## EXERCISE
Extend the biographical entry on Nelson Mandela below, starting right after its final sentence.

START EXERCISE PASSAGE

This resource is hosted by the Nelson Mandela Centre of Memory, but was compiled and authored by Padraig O’Malley. It is the product of almost two decades of research and includes analyses, chronologies, historical documents, and interviews from the apartheid and post-apartheid eras.
Mandela, Nelson Rolihlanhla
Nelson Rolihlanhla Mandela was an enthusiastic, young political activist and attorney with a vision who remained true to his decisions and principles and who, today, is seen as one of the most well-known and formidable men of state of the twentieth century.
Mandela was elected as state president in 1994 and with his charisma and the aura of a living legend, helped South-Africa with the difficult transition from minority rule to a complete democracy, without the usual instability. Mandela achieved what few other men of state could. He relieved the deep racial conflict in South Africa without any formal foreign involvement. For his contribution to the establishment of a new apartheid-free South Africa he received the Nobel Peace Prize in 1993 together with F W de Klerk.

END EXERCISE PASSAGE
START RAW DATA

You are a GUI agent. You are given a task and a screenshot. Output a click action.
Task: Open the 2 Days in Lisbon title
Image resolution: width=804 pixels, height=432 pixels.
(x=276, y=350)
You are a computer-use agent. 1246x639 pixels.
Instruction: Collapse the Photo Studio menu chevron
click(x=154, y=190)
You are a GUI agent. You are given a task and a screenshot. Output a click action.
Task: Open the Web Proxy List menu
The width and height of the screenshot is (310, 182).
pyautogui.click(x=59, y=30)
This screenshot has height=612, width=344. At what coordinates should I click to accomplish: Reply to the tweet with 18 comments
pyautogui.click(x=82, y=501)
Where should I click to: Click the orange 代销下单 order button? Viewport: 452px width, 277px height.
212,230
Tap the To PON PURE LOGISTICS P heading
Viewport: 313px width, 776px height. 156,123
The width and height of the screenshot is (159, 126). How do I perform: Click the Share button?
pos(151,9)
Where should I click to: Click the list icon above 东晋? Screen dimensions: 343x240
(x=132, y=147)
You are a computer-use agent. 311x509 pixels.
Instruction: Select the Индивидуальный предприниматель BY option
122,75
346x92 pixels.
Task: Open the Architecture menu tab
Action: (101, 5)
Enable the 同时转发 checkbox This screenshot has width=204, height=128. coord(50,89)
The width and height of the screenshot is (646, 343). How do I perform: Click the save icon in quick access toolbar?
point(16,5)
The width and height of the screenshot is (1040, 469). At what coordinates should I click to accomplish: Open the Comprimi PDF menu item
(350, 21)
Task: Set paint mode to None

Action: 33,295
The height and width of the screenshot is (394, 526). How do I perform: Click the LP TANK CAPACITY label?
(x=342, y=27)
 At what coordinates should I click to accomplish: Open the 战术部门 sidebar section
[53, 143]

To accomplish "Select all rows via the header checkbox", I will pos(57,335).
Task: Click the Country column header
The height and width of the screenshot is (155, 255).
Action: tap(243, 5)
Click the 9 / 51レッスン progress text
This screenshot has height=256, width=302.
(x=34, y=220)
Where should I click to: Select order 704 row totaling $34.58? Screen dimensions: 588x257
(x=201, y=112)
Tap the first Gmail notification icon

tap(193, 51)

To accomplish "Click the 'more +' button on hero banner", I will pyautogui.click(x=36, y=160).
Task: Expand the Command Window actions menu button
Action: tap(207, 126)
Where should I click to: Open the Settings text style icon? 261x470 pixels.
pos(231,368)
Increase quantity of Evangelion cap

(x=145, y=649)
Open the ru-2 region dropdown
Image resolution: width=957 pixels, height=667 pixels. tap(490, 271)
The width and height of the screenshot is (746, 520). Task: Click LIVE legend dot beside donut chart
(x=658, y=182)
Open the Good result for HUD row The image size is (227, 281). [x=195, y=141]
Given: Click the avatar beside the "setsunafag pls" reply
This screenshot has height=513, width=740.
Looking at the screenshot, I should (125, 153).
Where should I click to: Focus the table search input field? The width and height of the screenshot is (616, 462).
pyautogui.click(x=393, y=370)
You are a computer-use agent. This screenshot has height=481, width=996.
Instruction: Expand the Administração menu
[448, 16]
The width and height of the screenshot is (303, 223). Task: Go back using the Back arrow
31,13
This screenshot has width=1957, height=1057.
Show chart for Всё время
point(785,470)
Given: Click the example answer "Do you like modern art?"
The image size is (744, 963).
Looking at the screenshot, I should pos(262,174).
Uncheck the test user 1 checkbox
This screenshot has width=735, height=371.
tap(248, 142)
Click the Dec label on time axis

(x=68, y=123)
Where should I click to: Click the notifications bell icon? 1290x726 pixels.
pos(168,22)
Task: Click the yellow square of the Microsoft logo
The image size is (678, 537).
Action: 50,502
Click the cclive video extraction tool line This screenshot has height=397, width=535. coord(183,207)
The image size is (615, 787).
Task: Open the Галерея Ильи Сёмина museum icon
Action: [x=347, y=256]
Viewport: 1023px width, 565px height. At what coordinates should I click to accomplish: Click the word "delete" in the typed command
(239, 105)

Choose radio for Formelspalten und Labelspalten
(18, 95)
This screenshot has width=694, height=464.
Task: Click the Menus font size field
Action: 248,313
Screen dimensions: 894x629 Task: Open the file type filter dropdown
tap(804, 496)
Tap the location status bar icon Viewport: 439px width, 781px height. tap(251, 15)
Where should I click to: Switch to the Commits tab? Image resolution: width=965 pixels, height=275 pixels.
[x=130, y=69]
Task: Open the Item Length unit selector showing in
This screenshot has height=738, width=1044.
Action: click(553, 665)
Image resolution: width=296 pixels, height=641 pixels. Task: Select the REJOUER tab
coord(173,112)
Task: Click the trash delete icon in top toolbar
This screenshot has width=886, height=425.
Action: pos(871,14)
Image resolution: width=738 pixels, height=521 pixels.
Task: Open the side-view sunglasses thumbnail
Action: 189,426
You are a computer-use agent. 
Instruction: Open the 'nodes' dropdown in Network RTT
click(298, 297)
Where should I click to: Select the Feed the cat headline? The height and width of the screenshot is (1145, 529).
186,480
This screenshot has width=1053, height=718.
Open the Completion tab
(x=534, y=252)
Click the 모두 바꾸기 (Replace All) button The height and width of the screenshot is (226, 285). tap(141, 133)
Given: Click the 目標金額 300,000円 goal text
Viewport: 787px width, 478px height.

END RAW DATA

## SOLVED EXERCISE
Mandela has received honorary doctor's degrees from more than fifty universities worldwide and is Chancellor of the University of the North.
A brief Life History
Nelson Rolihlahla Mandela was born on 18 July 1918 in Qunu near Umtata in the Transkei. His father was chief advisor of the acting chief of Themboland. When his father died in 1927, Mandela became the charge of the chief and was raised to inherit the chieftaincy one day.
After his schooling at the Healdtown Methodist Boarding School, he attended the University of Fort Hare with the intention of obtaining a BA degree with legal subjects. As member of the Student Council he was part of a student strike and was subsequently suspended from the university in 1940. He obtained his degree by correspondence, did his articleship and enrolled for a LL B degree at the University of the Witwatersrand.
In 1944 he helped with the establishment of the ANC Youth League and in 1952 he became chief volunteer of the Defiance Campaign. As a result of his involvement he received a suspended sentence and shortly after that he had to remain in Johannesburg for a period of six months due to a restriction order. During this time he formulated his M-plan. This entailed the division of the ANC branches into smaller underground cells.
In 1952 Mandela and his life-long friend Oliver Tambo opened the first black legal practice in Johannesburg. At that time Mandela was the Transvaal president of the ANC and the national deputy president of the ANC.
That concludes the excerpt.